WHAT YOU SHOULD DO ::
If a line in the data contains "banner", copy it out.

DATA PROVIDED ::
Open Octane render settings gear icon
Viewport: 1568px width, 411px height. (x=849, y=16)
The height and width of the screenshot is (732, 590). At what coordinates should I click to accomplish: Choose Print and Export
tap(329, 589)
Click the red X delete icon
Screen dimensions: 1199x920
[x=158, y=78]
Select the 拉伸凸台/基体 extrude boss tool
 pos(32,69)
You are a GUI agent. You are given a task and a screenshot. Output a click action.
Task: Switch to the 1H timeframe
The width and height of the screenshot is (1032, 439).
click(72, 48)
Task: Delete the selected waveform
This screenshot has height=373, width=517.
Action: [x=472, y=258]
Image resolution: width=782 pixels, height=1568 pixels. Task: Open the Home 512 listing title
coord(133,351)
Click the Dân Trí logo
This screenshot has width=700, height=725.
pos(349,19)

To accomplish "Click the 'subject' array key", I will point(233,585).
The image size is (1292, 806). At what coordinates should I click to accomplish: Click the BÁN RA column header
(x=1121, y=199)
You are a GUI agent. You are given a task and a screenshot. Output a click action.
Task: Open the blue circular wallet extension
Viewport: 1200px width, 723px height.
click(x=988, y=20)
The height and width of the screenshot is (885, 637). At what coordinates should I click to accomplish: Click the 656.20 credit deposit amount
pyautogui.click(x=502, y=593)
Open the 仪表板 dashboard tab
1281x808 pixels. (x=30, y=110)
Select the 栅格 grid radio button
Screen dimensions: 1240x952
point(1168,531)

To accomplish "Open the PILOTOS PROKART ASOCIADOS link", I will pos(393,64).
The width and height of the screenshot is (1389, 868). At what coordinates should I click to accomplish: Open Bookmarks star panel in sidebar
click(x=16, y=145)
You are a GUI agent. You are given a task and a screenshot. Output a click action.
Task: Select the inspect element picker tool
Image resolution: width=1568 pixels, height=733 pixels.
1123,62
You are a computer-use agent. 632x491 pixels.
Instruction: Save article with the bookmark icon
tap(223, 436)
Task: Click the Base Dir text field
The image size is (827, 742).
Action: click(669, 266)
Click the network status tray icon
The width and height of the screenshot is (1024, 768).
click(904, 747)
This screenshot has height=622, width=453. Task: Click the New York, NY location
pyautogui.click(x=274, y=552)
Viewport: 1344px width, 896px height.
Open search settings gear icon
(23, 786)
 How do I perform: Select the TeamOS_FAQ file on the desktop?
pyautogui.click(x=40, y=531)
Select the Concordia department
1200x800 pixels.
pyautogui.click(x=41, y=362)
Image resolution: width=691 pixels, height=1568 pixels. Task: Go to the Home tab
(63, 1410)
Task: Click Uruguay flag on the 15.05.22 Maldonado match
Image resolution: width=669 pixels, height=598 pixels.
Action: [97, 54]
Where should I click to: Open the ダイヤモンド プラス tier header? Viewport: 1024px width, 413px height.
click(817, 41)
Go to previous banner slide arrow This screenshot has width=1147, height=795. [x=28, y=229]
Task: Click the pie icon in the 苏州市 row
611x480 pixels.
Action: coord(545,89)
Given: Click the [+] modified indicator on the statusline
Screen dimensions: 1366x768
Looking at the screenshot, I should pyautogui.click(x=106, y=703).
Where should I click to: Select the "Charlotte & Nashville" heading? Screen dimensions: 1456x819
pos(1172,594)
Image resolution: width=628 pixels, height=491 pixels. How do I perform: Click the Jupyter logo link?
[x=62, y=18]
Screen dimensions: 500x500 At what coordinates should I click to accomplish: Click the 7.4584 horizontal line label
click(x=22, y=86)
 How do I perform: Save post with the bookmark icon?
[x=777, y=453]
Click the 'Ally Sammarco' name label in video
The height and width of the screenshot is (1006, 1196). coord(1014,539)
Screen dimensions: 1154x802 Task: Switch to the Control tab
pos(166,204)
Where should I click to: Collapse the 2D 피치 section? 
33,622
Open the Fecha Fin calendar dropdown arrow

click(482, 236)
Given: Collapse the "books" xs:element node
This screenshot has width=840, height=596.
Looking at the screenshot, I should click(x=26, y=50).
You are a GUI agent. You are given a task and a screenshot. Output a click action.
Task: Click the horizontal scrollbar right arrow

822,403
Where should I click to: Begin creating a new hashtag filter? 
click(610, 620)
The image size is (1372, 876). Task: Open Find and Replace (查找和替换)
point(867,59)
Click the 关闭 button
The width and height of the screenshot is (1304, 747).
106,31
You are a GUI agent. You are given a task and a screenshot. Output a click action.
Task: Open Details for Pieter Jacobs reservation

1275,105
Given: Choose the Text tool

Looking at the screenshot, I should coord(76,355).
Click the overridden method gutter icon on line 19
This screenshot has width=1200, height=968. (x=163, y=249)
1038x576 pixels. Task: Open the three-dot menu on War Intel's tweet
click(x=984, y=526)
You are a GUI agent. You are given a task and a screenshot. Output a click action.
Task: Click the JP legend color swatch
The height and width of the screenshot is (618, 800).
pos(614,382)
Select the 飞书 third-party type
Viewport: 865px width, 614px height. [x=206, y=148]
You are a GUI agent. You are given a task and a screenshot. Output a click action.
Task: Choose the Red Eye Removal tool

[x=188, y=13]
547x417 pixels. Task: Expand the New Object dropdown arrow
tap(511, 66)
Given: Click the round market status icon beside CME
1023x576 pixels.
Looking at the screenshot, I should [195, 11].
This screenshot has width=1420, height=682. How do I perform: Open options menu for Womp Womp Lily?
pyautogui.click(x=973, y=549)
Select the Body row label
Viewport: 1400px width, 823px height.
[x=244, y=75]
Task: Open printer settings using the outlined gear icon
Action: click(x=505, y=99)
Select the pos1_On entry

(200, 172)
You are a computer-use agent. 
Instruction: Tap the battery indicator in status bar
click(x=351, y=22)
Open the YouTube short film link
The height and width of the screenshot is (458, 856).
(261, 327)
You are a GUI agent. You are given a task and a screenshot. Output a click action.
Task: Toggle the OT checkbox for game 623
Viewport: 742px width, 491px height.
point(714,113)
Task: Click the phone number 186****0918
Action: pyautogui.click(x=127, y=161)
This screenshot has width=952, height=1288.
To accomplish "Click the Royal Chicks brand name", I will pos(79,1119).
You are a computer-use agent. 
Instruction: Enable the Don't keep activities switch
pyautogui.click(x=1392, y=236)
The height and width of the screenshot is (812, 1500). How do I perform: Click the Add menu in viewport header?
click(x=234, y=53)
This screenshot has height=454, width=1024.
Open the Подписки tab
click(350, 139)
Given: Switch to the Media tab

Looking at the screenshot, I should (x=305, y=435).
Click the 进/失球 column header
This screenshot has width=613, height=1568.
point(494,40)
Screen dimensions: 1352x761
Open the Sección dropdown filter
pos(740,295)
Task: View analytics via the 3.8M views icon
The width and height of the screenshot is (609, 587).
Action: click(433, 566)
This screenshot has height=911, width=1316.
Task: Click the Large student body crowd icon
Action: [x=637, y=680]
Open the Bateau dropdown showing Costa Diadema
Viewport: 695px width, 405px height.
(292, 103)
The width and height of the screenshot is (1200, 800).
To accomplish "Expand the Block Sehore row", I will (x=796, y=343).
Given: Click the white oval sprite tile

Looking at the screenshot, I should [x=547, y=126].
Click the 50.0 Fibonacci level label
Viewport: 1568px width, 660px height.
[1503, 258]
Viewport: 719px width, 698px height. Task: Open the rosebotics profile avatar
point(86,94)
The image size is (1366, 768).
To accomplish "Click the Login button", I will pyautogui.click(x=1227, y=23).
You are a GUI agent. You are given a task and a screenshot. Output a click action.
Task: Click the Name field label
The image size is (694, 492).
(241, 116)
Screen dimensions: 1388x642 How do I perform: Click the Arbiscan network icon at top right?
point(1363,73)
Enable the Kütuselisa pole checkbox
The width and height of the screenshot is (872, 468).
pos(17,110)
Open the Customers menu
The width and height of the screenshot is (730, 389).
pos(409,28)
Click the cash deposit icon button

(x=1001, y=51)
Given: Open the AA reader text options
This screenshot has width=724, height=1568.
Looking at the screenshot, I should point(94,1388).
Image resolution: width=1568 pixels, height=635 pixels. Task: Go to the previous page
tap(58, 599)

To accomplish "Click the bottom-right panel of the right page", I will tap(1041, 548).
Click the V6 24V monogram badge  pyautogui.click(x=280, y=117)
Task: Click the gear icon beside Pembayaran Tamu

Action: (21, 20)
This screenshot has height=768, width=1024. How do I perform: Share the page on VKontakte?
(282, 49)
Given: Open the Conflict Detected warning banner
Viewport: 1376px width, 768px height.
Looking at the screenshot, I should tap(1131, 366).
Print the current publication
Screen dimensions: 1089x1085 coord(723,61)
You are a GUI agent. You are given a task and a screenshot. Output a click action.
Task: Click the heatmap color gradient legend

RESPONSE TO THE EXERCISE ::
Go to previous banner slide arrow This screenshot has width=1147, height=795. [x=28, y=229]
Given: Open the Conflict Detected warning banner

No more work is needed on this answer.